SEC. 604. LIMITATION IN REDUCTION OF PAYMENTS TO DISPROPORTIONATE SHARE
HOSPITALS.
(a) IN GENERAL- Section 1886(d)(5)(F)(ix) (42 U.S.C. 1395ww(d)(5)(F)(ix))
is amended--
(1) in subclause (III), by striking `fiscal year 2000' and inserting
`fiscal years 2000 and 2001';
(2) by striking subclauses (IV); and
(3) by redesignating subclauses (V) and (VI) as subclauses (IV) and (V),
respectively.
(b) EFFECTIVE DATE- The amendments made by this section shall take effect
as if included in the amendments made by section 4403 of the Balanced Budget
Act of 1997 (Public Law 105-33; 111 Stat. 398).
SEC. 605. CLARIFICATION OF THE INHERENT REASONABLENESS (IR) AUTHORITY.

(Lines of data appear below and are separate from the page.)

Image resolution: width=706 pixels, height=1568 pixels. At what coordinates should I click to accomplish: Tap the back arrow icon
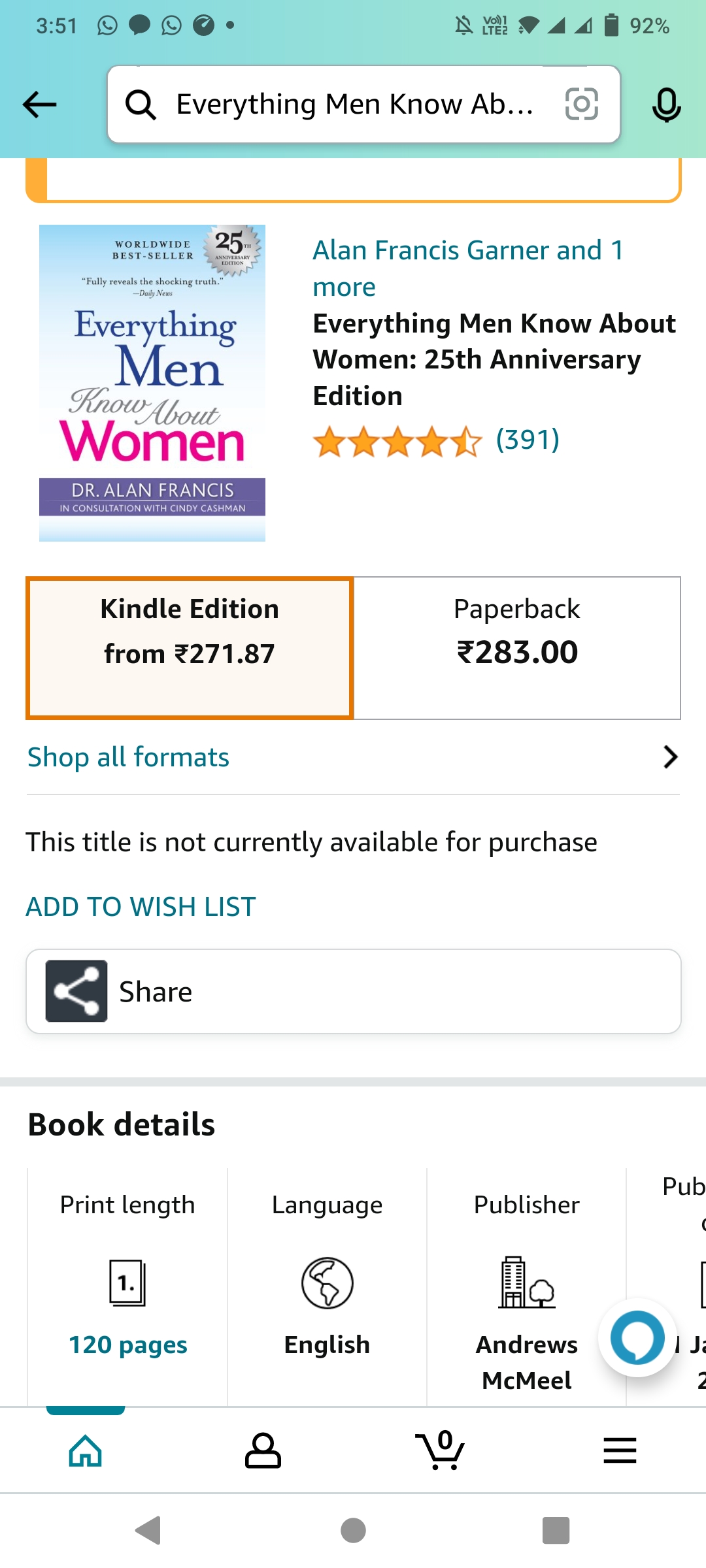[x=39, y=105]
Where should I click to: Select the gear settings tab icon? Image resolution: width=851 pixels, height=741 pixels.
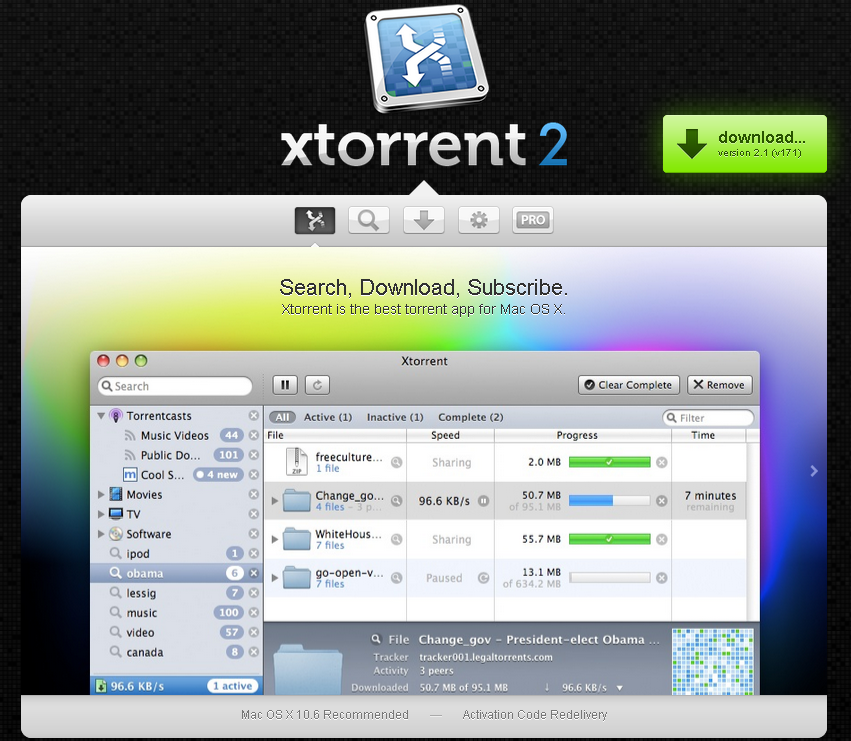[x=478, y=221]
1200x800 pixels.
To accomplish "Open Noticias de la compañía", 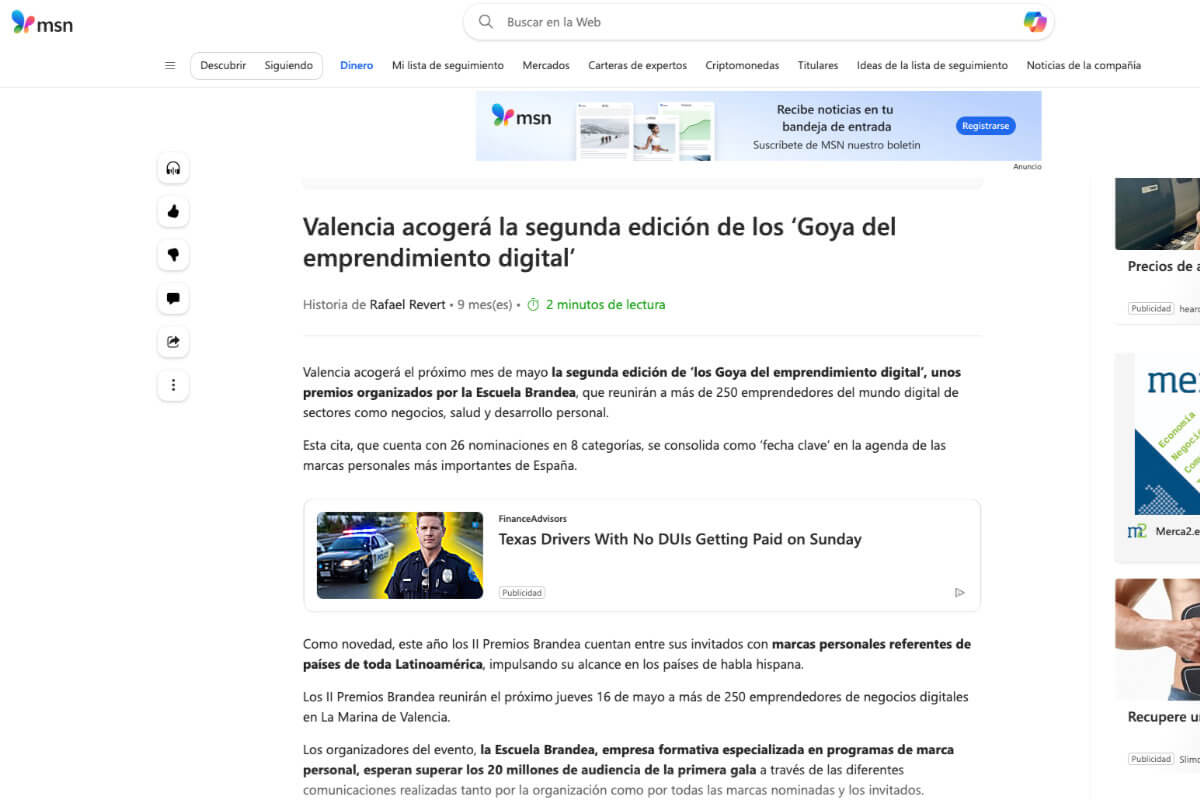I will pos(1083,65).
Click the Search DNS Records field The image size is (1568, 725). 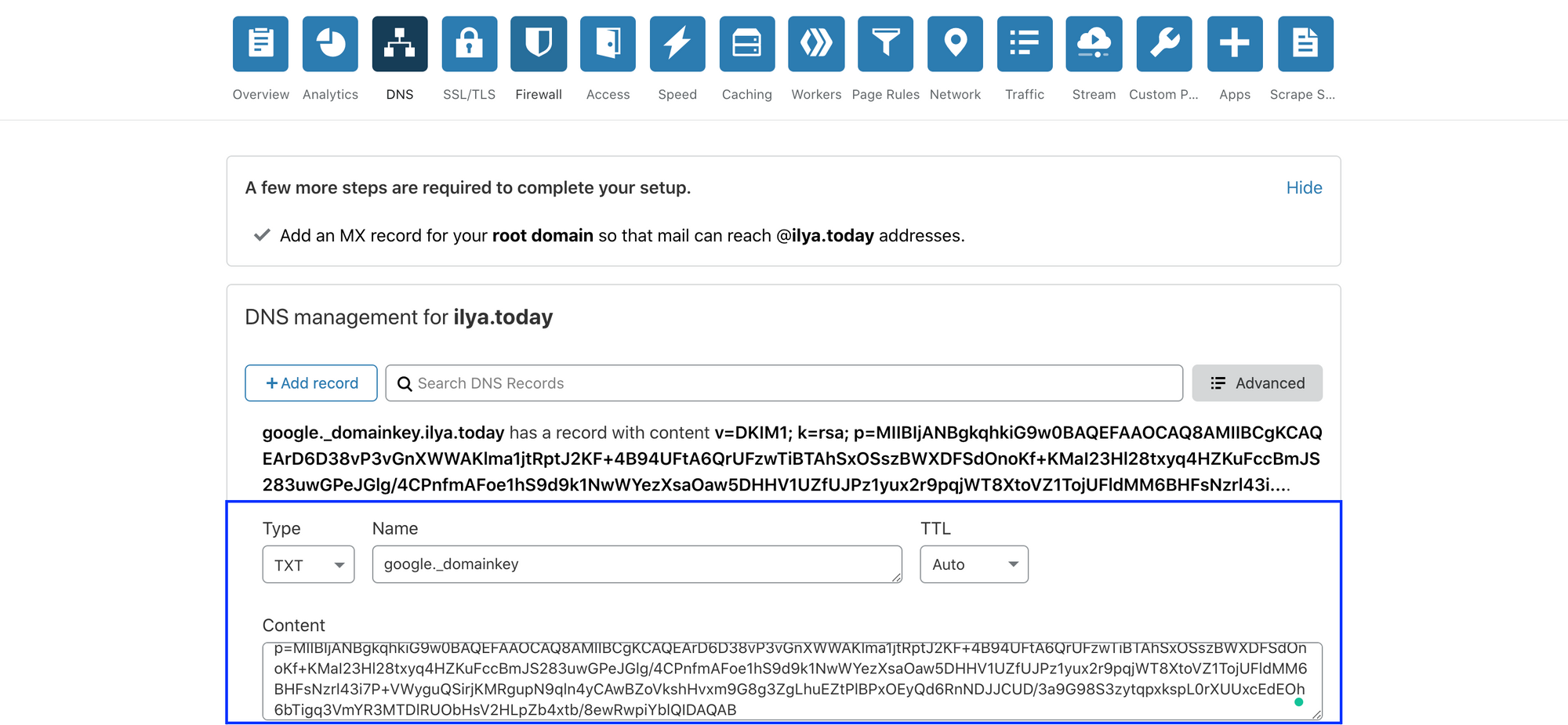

The Secretary of Health and Human Services may not use, or permit fiscal
intermediaries or carriers to use, the inherent reasonableness authority under
part B of title XVIII of such Act until the date that is 90 days after the
date that the Comptroller General of the United States releases a report
regarding the impact of the Secretary's, fiscal intermediaries', and carriers'
use of such authority.
SEC. 606. TECHNICAL AMENDMENTS RELATING TO BBA PROVISIONS.
(a) MEDICARE RURAL HOSPITAL FLEXIBILITY PROGRAM- Section 1820(c)(2)(B)(i)
(42 U.S.C. 1395i-4(c)(2)(B)(i)) is amended by striking `and is located in a
county (or equivalent unit of local government) in a rural area (as defined in
section 1886(d)(2)(D))' and inserting `that is located in a rural area (as
defined in section 1886(d)(2)(D)) and'.
(b) RURAL HEALTH CLINIC SERVICES- Section 4205(a)(1)(B) of the Balanced
Budget Act of 1997 (42 U.S.C. 1395l note) is amended by striking `services
furnished' and inserting `cost reporting periods beginning'.
(c) PPS HOSPITAL PAYMENT UPDATE- Section 4401(b)(1)(B) of the Balanced
Budget Act of 1997 (42 U.S.C. 1395ww note) is amended by striking `section
1886(b)(3)(B)(i)(XIII) of the Social Security Act (42 U.S.C.
1395ww(b)(3)(B)(i)(XIII))' and inserting `section 1886(b)(3)(B)(i)(XIV) of the
Social Security Act (42 U.S.C. 1395ww(b)(3)(B)(i)(XIV))'.
(d) MAINTAINING SAVINGS FROM TEMPORARY REDUCTION IN CAPITAL PAYMENTS FOR
PPS HOSPITALS- The last sentence of section 1886(g)(1)(A) (42 U.S.C.
1395ww(g)(1)(A)) is amended by striking `September 30, 2002' and inserting
`October 1, 2002'.
(e) PROSPECTIVE PAYMENT FOR SKILLED NURSING FACILITY SERVICES- Section
1888(e)(8)(B) (42 U.S.C. 1395yy(e)(8)(B)) is amended by striking `January 1,
1999,' and inserting `July 1, 1999'.